Il corpo pensato (introduzione all’opera di Silvia Stucky)

di Marie Eve Gardère
“Testi e Testimoni”, Casa della Memoria e della Storia, Roma, 21 ottobre 2009.

Nel 1938, poco dopo l’Anschluss, Sigmund Freud, il massimo interprete dell’uomo contemporaneo e del suo destino fu costretto ad abbandonare Vienna…
La Shoah, è una forma di progresso – dice Norbert Elias – perché è una barbarie che si inscrive in un processo di civilizzazione. Il nazismo e la Shoah non possono essere sbrogliati. Il nazismo è una versione reazionaria della modernità. È un movimento radicato nella città. È il bio-potere. Il soggetto umano desacralizzato, il mondo industriale e urbano è un terriccio dove germoglia la possibilità della Shoah.
Michel Serres: “Amo che il sapere faccia vivere, coltivi, amo fare di lui carne e casa, che aiuti a bere e a mangiare, a camminare lentamente, amare, morire, rinascere a volte, amo dormire fra le sue lenzuola, che  non sia esteriore a me. Il sapere ha perso questo valore vitale”.
L’umanità, armata delle tecniche che si è data, è sbalordita dalla sua facoltà di porre in atto i suoi fantasmi di dominio. Il dominio è la valutazione del nostro futuro per mezzo di un campione normativo. Per raggiungere il futuro che ci destiniamo, perdiamo le strade della vita e del sogno, margini e penombre.
La disumanizzazione è la storia di questo dominio.
Pronunciamo parole come umanesimo, diritti della persona, rispetto, equilibri naturali, cultura. Queste parole  non hanno alcun peso rispetto a parole-chiave: “competitività, funzionalità, tecnologia”.  Aggredito dalla richiesta esigente della prova o dell’argomentazione razionale, ciascuno di noi è portato a rinunciare al proprio diritto ad essere semplicemente umano, ad immaginare, sentire, essere solo con se stesso.

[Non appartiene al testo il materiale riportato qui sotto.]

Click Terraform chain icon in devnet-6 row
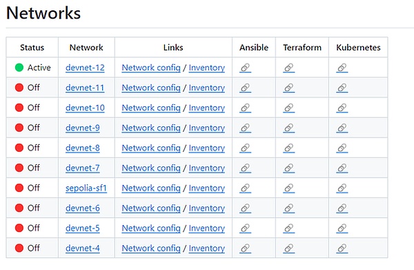Image resolution: width=414 pixels, height=270 pixels. (289, 208)
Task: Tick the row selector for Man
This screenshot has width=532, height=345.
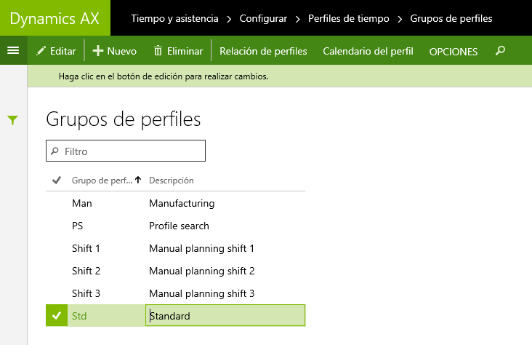Action: [x=57, y=203]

Il rapporto dell’anima col mondo. Parlare della vita, di ciò che costituisce la posta fondamentale del dibattito umano.
“Ho un solo rimpianto – dice il biologo Jacques Testart conosciuto per la sua ricerca sulla riproduzione assistita che ha portato nel 1982 alla nascita del primo bambino in provetta – quello di non essere mai stato un artista”.
L’opera di Silvia Stucky non è una descrizione o un’eloquenza, è un’inflessione. Lei è dal lato della qualità di ciò che è giusto, esatto, preciso, come deve essere. È dal lato dell’attenzione. La pratica dell’attenzione abitua corpo e mente ad un particolare atteggiamento nei confronti di tutti gli esseri viventi. Ciò esclude ogni forma di asservimento più o meno violento.

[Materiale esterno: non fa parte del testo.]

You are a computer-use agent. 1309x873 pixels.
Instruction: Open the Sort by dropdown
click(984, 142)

Non essere giusto ma al punto giusto. Piazzarsi bene nelle cose. Arrivare direttamente sull’evento. Ciò che Rossellini chiama l’oro della conoscenza. Si diceva che Rossellini era dolce perché rifletteva.

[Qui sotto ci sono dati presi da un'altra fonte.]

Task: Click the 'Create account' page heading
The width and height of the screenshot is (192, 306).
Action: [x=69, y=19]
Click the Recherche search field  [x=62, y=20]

Ho riconosciuto nell’opera di Silvia Stucky gli stessi valori della LICRA Italia, Lega Internazionale Contro il Razzismo e l’Antisemitismo che rappresento. Sono felice che lei mi abbia proposto di presentare questi video. Le jardin intérieur, Haiku e Come l’acqua che scorre sono opere profondamente a favore della pace.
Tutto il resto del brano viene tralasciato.